About the paper

  • Accepted to NeurIPS 2023.
  • From Tom Goldstein’s group at University of Maryland. Tom and his postdoc Micah Goldblum are two favorite leading researchers of mine. His group has published many interesting, creative and trendy (of course :joy:) papers in the field of ML, particullary in Trustworthy Machine Learning. Recently, his group won the best paper award at ICML 2023 for the watermarking on LLM paper. So good.
  • Link to the paper: https://arxiv.org/abs/2208.09392
  • Github: https://github.com/arpitbansal297/Cold-Diffusion-Models

Many papers on diffusion models primarily focus on the diffusion/degradation process through the addition of Gaussian noise. This method involves introducing small amounts of Gaussian noise to an image during the forward diffusion process, gradually resulting in a heavily noised image. Conceptually, this noising process can be likened to a random walk on a manifold if we consider the data space as such. The objective of a diffusion model is to effectively reverse this degradation process, aiming to reconstruct the original image from its noised version.

In this paper, the authors posed an intriguing question: “Can we replace the Gaussian noise in the degradation process with an image transformation operation, such as blurring, pixelation, or masking?”. Surprisingly, this work demonstrated that it is indeed possible. The authors proposed a generalized diffusion model, termed Cold Diffusion, that can employ arbitrary image transformations in the degradation process. The model is trained to invert these transformations and recover the original image. By using some generation tricks, the model not only can recover the original image but also can generate new/novel images. This work opens up a new direction for diffusion models, allowing them to be applied to a broader range of image transformations beyond Gaussian noise.

Method

What is the cold diffusion model?

The proposed cold diffusion model presents a straightforward mathematical formulation (I still wonder why they called it “cold” :joy:). Given an input image \(x\) and a transformation function \(D\), the reverse process is parameterized by a neural network \(R_\theta\):

\[\underset{\theta}{\min} \mathbb{E}_{x \sim \mathcal{X}} \| R_\theta(D(x,t),t) - x \|\]

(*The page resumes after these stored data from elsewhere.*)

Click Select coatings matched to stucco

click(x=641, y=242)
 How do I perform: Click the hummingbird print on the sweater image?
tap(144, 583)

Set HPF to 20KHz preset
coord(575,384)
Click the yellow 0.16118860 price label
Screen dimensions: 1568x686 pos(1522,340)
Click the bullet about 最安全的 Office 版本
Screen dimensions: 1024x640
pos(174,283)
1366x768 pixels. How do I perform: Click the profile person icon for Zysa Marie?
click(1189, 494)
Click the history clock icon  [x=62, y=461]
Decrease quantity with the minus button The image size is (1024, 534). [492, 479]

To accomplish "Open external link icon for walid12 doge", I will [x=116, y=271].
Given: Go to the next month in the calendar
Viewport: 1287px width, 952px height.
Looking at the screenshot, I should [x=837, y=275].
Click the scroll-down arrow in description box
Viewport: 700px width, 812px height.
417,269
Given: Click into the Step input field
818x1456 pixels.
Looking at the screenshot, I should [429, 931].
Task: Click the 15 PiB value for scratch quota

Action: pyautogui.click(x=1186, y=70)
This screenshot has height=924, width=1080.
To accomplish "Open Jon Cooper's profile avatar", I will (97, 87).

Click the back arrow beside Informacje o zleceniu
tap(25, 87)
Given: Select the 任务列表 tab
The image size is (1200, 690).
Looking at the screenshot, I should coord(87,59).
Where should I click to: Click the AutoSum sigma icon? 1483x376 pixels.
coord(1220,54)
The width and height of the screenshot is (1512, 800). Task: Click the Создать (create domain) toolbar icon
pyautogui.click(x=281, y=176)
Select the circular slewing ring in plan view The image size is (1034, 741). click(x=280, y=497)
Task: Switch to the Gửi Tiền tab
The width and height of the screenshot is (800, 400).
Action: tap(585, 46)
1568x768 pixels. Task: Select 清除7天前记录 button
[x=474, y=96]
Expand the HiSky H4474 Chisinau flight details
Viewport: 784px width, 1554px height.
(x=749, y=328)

To train the standard diffusion models such as DDPM, the high level idea is to match the predicted noise with the true noise added at particular diffusion step. However, in the cold diffusion model, the above objective is actually more similar to the autoencoder, i.e., the model is trained to minimize the difference between the input image and the recovered image. The difference to the autoencoder is that the degradation process is done by a transformation function \(D\) not by an encoder, and more importantly, is done through a series of steps, not just one step. To me, the more similar to the diffusion model might be the paper Soft Diffusion: Score Matching for General Corruptions.

How to sampling?

Naively, after training the cold diffusion model, we can sample the image as the algorithm 1 above, i.e., at each step, we apply diffusion inversion (read more about it here) to predict the original image from current step \(\hat{x}_0 = R(x_s, s)\), then apply the transformation function \(D\) to get the next step \(x_{s-1} = D(\hat{x}_0, s-1)\), and so on. It is worth noting that in the standard diffusion model, the initial image \(x_T\) is sampled from a Gaussian distribution; however, in this cold diffusion model, the initial image (they called it “a degraded sample”) is sampled from the final step of the degradation process, i.e., \(x_T = D(x_0, T)\). It is make sense to me because there is no mathematical formulation for the degradation process unlike as in the standard one, where \(x_T \sim \mathcal{N}(0, I)\). (Refer to Section 5.2 in the paper).

So the author proposed some tricks to improve the sampling process:

  • Using Algorithm 2 instead of Algorithm 1 to mitigate the compounding error from the imperfect inversion function \(R_\theta\). It is based on the approximation \(D(x,s) \approx x + s . e(x) + HOT\), where \(e(x)\) is the gradient of the transformation function \(D\) at \(x\), but be considered as a constant vector (not dependent on \(s\), questionable to me). The HOT term is the higher order terms that can be ignored. But this trick is just to help the recovery process, not the generation or introducing better diversity/novelty to the generated images.
  • The key trick to improve the diversity is to add a small amount of noise in each sample \(x_T\).

Reflection/Thoughts

So after the success of this paper, we might ask “What is the core of the diffusion model that makes it work?” To me, there are few key components:

  • The two opposite processes: degradation and recovery. Interestingly, the degradation process can be done by a wide range of operations, even with animorphosis operators, that adds a random animal image to the original image. At the end of the degradation process, the image is still a valid image (clean and clear under human eyes). Therefore, to me, the final goal of the degradation process is to remove totally the information of the original image, not to make the image unrecognizable (nothing to do with human preception here). Mathematically, \(I(x, D(x,t)) \to 0\) when \(t\) becomes larger, where \(I\) is the mutual information between \(x\) and \(D(x,t)\).
  • The iterative process: the diffusion/degradation process is done through a series of steps, not just one step.
  • What is the source of stochasticity which decides the novelty of the generated images?